We call ourselves Disciples

This past Sunday, and for the next 2 weeks, my messages are about the Christian Church (Disciples of Christ). I know that people don't pick churches because of denomination much any more. That's fine by me--- it just means that a few more people stumble into this wonderful group of folks. I've identified with the CC(DOC) for 20 years now. I have served as a deacon and an elder and the superintendent of the Sunday School, the Chair/Moderator of the Board -- and now I'm a pastor, in spite of all of that. I've taken part in too many "parking lot" meetings and know that most of us feel qualified to run our churches, thank you very much. We're stubborn and opinionated, and sometimes we're even downright mean to one another. If we were a family I'm sure we'd be labeled as dysfunctional.

But I think that can be a good thing -- if we truly are a family, that is.

My family of origin is much the same way as what I've described above. Now that we're the adults, we aren't as mean to each other as we used to be, and we can still have our moments of insensitivity. But we love each other with a passion. We'd do anything we could to help each other out if any one of us was hurting. Now we won't go overboard -- we're not all that sentimental. But we care about each other.... not only because we are related by blood, but because we've grown to like each other too.

That describes the Disciples to me. We are as varied as my family of origin -- in opinion and attitudes toward life, and yes, even in sexual orientation. But our strength is our ability to give space to everyone to be. Space for everyone to explore their faith without limits. At least this is the church that I belong to.

Of course there are also folk within this clan who don't want to let bygones be bygones. They want to make rules and regs as to who can serve and how often and when and where. But I think those folks are the minority, and we do our best to try to accommodate them without letting them run the entire show. It's a delicate balancing act... but I think it's what Jesus wants from us.

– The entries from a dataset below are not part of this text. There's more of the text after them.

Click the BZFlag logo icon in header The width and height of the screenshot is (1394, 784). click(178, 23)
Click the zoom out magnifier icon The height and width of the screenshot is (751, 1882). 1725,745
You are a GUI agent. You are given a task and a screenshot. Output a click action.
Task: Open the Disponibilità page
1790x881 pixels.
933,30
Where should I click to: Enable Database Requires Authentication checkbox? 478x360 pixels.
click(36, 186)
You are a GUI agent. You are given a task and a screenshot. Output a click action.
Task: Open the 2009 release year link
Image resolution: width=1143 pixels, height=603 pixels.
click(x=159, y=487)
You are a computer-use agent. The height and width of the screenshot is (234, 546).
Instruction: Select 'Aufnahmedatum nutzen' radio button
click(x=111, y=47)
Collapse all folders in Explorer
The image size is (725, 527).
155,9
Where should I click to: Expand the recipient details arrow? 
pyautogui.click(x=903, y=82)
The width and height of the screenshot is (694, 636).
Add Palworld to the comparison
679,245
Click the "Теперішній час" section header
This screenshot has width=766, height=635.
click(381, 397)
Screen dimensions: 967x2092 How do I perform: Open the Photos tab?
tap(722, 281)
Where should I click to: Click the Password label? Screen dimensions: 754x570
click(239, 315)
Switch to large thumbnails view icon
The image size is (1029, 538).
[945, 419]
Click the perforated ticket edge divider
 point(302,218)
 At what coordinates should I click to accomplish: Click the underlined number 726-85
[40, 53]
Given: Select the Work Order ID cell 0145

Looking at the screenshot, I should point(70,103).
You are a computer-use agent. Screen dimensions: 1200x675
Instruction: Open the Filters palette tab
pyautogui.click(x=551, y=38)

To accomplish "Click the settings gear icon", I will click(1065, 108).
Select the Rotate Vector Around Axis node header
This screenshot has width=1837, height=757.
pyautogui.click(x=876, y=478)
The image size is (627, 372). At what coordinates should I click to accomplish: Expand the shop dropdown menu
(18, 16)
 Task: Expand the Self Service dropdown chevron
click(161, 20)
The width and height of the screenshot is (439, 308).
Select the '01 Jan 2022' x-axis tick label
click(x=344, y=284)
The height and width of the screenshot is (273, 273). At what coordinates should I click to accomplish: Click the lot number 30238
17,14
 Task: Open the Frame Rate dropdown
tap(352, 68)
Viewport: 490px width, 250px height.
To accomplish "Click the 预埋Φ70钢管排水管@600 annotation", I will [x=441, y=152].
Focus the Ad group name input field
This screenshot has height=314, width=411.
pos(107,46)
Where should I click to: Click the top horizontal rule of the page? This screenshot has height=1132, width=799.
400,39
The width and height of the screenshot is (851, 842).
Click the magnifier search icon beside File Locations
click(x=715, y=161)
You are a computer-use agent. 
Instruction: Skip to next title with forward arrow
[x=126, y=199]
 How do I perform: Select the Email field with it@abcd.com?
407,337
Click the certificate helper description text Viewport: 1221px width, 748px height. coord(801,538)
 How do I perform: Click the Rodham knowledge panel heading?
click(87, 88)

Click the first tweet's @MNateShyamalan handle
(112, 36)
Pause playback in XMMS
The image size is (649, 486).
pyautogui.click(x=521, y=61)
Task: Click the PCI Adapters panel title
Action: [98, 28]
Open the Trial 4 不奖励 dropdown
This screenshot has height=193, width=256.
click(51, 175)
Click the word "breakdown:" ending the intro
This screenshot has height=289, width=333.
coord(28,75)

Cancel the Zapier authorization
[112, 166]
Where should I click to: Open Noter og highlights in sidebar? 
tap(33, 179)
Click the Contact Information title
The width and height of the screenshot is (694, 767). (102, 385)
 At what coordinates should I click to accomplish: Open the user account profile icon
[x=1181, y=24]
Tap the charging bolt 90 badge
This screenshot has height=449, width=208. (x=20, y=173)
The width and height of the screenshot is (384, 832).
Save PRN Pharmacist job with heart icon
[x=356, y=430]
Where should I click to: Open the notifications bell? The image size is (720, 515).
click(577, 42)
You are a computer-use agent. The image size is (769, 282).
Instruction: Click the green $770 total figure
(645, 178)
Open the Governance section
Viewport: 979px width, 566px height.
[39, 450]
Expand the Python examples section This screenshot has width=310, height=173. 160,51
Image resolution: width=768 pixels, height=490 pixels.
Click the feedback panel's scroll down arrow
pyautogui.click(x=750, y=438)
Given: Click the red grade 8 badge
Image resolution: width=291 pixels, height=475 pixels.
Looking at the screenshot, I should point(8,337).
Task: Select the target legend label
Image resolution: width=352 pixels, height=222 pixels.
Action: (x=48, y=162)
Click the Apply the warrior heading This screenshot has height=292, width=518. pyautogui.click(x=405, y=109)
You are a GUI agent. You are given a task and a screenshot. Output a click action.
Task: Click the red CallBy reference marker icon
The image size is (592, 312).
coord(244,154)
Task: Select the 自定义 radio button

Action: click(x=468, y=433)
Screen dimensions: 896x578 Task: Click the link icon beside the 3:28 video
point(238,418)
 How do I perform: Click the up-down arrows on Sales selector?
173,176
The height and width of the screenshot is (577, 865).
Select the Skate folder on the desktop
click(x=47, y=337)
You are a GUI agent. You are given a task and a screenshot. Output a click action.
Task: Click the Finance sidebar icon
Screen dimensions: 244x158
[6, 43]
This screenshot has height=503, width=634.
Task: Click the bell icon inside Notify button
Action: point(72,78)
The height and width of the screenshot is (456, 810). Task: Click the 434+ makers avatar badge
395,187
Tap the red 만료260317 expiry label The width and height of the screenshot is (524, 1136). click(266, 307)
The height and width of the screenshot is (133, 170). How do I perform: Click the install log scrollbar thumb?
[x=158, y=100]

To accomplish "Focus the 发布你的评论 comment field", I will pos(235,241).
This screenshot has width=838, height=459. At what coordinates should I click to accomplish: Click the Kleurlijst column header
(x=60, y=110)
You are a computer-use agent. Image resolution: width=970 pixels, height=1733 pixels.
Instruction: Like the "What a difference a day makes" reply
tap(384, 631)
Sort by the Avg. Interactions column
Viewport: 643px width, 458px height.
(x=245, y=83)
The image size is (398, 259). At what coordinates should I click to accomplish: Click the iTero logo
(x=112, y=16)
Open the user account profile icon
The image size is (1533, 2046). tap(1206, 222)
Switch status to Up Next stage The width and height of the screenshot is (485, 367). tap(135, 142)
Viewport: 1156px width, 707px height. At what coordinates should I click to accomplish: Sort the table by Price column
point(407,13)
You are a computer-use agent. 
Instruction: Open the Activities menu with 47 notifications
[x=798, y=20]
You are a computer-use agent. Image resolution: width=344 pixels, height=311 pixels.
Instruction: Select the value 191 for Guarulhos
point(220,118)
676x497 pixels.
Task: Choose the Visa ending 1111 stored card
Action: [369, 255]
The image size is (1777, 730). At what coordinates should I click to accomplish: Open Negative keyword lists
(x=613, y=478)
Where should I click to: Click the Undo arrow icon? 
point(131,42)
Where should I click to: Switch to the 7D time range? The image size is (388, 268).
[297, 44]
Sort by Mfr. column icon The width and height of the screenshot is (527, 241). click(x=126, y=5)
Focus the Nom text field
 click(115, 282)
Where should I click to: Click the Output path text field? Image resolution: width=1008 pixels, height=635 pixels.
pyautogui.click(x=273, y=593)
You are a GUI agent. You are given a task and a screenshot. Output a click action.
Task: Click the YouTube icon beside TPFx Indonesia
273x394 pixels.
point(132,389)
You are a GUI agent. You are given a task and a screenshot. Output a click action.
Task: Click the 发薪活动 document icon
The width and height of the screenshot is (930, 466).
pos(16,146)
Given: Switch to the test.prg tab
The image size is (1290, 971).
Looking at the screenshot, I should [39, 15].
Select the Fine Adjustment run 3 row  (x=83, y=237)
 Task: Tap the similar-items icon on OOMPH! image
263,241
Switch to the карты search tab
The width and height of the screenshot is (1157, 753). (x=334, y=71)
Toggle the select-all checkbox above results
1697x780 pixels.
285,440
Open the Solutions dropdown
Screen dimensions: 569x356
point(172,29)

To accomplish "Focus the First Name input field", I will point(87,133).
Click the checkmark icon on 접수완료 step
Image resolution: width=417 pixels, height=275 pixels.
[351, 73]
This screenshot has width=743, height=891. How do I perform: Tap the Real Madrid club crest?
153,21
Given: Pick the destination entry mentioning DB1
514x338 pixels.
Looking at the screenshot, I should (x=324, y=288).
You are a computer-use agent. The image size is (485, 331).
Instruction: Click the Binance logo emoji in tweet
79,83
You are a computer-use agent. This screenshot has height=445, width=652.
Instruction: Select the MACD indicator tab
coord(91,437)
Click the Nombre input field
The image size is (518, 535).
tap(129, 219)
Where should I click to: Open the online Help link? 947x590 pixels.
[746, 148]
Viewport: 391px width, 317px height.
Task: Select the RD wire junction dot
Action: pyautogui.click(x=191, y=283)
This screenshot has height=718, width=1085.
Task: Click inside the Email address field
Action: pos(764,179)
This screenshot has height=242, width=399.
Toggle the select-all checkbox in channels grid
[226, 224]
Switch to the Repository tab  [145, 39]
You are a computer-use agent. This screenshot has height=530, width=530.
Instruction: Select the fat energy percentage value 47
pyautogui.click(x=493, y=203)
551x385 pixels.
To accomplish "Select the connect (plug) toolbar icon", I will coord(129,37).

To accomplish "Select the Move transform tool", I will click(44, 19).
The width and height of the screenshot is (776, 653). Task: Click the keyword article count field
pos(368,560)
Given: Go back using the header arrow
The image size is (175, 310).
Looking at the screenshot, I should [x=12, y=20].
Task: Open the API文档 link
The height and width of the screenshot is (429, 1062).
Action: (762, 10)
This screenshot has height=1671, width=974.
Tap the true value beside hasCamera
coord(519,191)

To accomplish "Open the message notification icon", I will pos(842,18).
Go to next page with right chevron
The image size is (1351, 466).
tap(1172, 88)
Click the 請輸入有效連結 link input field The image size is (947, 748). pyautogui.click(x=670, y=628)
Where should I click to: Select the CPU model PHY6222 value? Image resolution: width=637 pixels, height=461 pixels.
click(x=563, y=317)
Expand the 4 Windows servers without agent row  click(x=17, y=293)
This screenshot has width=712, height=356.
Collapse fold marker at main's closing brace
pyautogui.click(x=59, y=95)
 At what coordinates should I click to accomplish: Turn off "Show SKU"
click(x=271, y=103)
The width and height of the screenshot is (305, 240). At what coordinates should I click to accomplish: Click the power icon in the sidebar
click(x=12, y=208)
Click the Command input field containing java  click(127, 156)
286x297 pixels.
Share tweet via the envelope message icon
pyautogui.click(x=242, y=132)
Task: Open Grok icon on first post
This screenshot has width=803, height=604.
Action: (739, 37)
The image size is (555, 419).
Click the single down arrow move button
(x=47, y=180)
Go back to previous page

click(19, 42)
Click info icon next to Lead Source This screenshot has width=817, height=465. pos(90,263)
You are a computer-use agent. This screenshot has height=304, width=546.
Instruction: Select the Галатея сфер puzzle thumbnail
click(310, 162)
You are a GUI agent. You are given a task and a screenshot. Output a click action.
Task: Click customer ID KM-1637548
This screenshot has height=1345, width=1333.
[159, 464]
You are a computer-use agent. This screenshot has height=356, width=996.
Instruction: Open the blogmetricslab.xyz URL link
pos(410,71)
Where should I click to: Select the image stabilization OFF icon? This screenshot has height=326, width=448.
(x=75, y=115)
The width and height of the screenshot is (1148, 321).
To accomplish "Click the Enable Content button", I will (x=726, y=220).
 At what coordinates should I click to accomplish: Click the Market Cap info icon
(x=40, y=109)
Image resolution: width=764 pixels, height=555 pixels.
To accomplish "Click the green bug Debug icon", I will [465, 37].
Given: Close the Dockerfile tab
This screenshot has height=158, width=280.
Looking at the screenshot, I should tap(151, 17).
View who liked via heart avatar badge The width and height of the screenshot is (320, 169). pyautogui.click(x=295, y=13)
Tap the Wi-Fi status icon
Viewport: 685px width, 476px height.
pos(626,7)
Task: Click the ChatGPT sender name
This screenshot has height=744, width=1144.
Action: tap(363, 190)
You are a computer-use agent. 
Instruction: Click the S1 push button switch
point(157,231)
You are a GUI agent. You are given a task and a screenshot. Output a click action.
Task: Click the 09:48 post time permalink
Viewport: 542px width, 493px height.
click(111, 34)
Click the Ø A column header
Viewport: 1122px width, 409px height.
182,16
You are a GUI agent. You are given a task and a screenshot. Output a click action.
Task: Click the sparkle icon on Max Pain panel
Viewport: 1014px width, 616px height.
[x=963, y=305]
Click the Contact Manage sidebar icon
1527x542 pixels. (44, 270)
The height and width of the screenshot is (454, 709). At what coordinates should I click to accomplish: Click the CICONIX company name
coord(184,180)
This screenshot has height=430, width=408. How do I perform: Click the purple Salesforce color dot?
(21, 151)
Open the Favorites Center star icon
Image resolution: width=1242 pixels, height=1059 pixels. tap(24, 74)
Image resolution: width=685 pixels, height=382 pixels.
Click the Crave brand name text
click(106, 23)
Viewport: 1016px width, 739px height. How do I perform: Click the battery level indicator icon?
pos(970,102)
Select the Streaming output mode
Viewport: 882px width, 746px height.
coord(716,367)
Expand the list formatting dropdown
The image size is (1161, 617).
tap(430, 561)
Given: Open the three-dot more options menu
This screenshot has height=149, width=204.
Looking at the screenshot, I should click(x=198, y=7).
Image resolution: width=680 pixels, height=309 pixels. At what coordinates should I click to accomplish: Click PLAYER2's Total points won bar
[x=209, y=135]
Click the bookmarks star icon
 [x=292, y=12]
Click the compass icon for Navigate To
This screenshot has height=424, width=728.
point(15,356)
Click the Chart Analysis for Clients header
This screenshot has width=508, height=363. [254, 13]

The biblical witness to the life of Jesus doesn't portray someone who was into making rules and setting up fences. He didn't seem like the kind who only hung out with the like minded. Jesus spent lots of time healing and urging people to "sin no more," but I don't think he ever turned away someone who wasn't able to live up to that expectation.

We call ourselves Disciples. We're certainly not perfect -- which is good, because I couldn't be here if we were. We don't ask you to check your brain or your opinions at the door. We would like for everyone to play nice, but in our better moments we're able to forgive you when you don't, in the hopes that you'll return the favor.

We call ourselves Disciples. A movement for wholeness in a fragmented world. We spend a lot of time collecting food and clothes and funds for those who don't have; we spend lots of energy waiting tables and building houses for those who need food and shelter. We aren't all that good at putting our faith into words (although we're working to get better), but we never hesitate to put our faith into action.

We call ourselves Disciples -- of Jesus of Nazareth. He's a pretty tough act to follow some days, but we're giving it our best shot.

I call myself a Disciple. Thanks for taking me in.